Selected text —

+ + +

Configure high availability

High availability is a set of automatic features designed to plan for, and safely recover from issues which take down XenServer hosts or make them unreachable. For example, during physically disrupted networking or host hardware failures.

Overview

High availability ensures that when a host becomes unreachable or unstable, VMs running on that host are shut down and restarted on another host. Shutting down and restarting VMs on another host avoids the VMs being started (manually or automatically) on a new host. At some point later, the original host is recovered. This scenario can lead two instances of the same VM running on different hosts, and a corresponding high probability of VM disk corruption and data loss.

When the pool master becomes unreachable or unstable, high availability can also recover administrative control of a pool. High availability ensures that administrative control is restored automatically without any manual intervention.

Optionally, high availability can also automate the process of restarting VMs on hosts which are known to be in a good state without manual intervention. These VMs can be scheduled for restart in groups to allow time to start services. It allows infrastructure VMs to be started before their dependent VMs (For example, a DHCP server before its dependent SQL server).

Warning:

High availability can be used along with multipathed storage and bonded networking. Configure multipathed storage and bonded networking before attempting to set up high availability. Customers who do not set up multipathed networking and storage can see unexpected host reboot behavior (Self Fencing) when there is an infrastructure instability.

Note:

All graphics solutions (NVidia vGPU, Intel GVT-d, Intel GVT-G, AMD MxGPU, and vGPU pass-through) can be used in in an environment that makes use of high availability. However, VMs that use these graphics solutions cannot be protected with high availability. These VMs can be restarted on a best-effort basis while there are hosts with the appropriate free resources.

Overcommitting

A pool is overcommitted when the VMs that are currently running cannot be restarted elsewhere following a user-defined number of host failures.

Overcommitting can happen if there is not enough free memory across the pool to run those VMs following a failure. However, there are also more subtle changes which can make high availability guarantees unsustainable: Changes to Virtual Block Devices (VBDs) and networks can affect which VMs can be restarted on which hosts. XenServer cannot check all potential actions and determine if they cause violation of high availability demands. However, an asynchronous notification is sent if high availability becomes unsustainable.

XenServer dynamically maintains a failover plan which details what to do when a set of hosts in a pool fail at any given time. An important concept to understand is the host failures to tolerate value, which is defined as part of high availability configuration. The value of host failures to tolerate determines the number of failures that is allowed without any loss of service. For example, consider a resource pool that consists of 64 hosts and the tolerated failures is set to 3. In this case, the pool calculates a failover plan that allows any three hosts to fail and restart the VMs on other hosts. If a plan cannot be found, then the pool is considered to be overcommitted. The plan is dynamically recalculated based on VM lifecycle operations and movement. If changes, for example the addition on new VMs to the pool, cause your pool to become overcommitted, alerts are sent (either through XenCenter or email).

Overcommitment warning

If any attempts to start or resume a VM cause the pool to be overcommitted, a warning alert is displayed. This warning appears in XenCenter and is also available as a message instance through the Xen API. If you have configured an email address, a message may also be sent to the email address. You can then cancel the operation, or proceed anyway. Proceeding causes the pool to become overcommitted. The amount of memory used by VMs of different priorities is displayed at the pool and host levels.

+ + +

Material provided —

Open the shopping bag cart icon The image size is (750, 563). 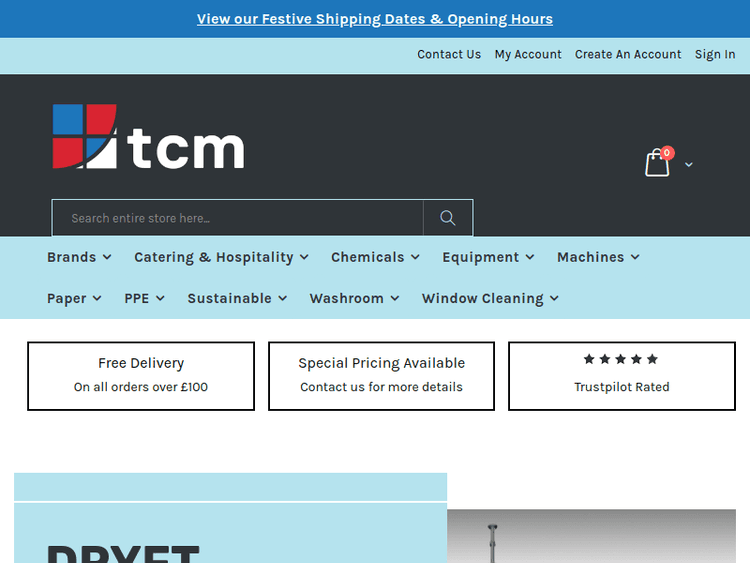click(x=657, y=163)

+ + +

To do — Can you carry on the XenServer high availability text from its final sentence?

Result of the exercise —
Host fencing

Sometimes, a server can fail due to the loss of network connectivity or when a problem with the control stack is encountered. In such cases, the XenServer host self-fences to ensure the VMs are not running on two servers simultaneously. When a fence action is taken, the server restarts immediately and abruptly, causing all VMs running on it to be stopped. The other servers detect that the VMs are no longer running and the VMs are restarted according to the restart priorities assigned to them. The fenced server enters a reboot sequence, and when it has restarted it tries to rejoin the resource pool.

Note:

Hosts in clustered pools can also self-fence when they cannot communicate with more than half the other hosts in the resource pool. For more information, see Clustered pools.

Configuration requirements

Note:

Citrix recommends that you enable high availability only in pools that contain at least three XenServer hosts. For more information, see CTX129721 - High Availability Behavior When the Heartbeat is Lost in a XenServer Pool.

To use the high availability feature, you need:

  • Shared storage, including at least one iSCSI, NFS, or Fibre Channel LUN of size 356 MB or greater - the heartbeat SR. The high availability mechanism creates two volumes on the heartbeat SR:

    4 MB heartbeat volume: Used for heartbeating.

    256 MB metadata volume: To store pool master metadata to be used if there is a master failover.

    Notes:

    • For maximum reliability, Citrix recommends that you use a dedicated NFS or iSCSI storage repository as your high availability heartbeat disk. Do not use this storage repository for any other purpose.
    • If your pool is a clustered pool, your heartbeat SR must be a GFS2 SR.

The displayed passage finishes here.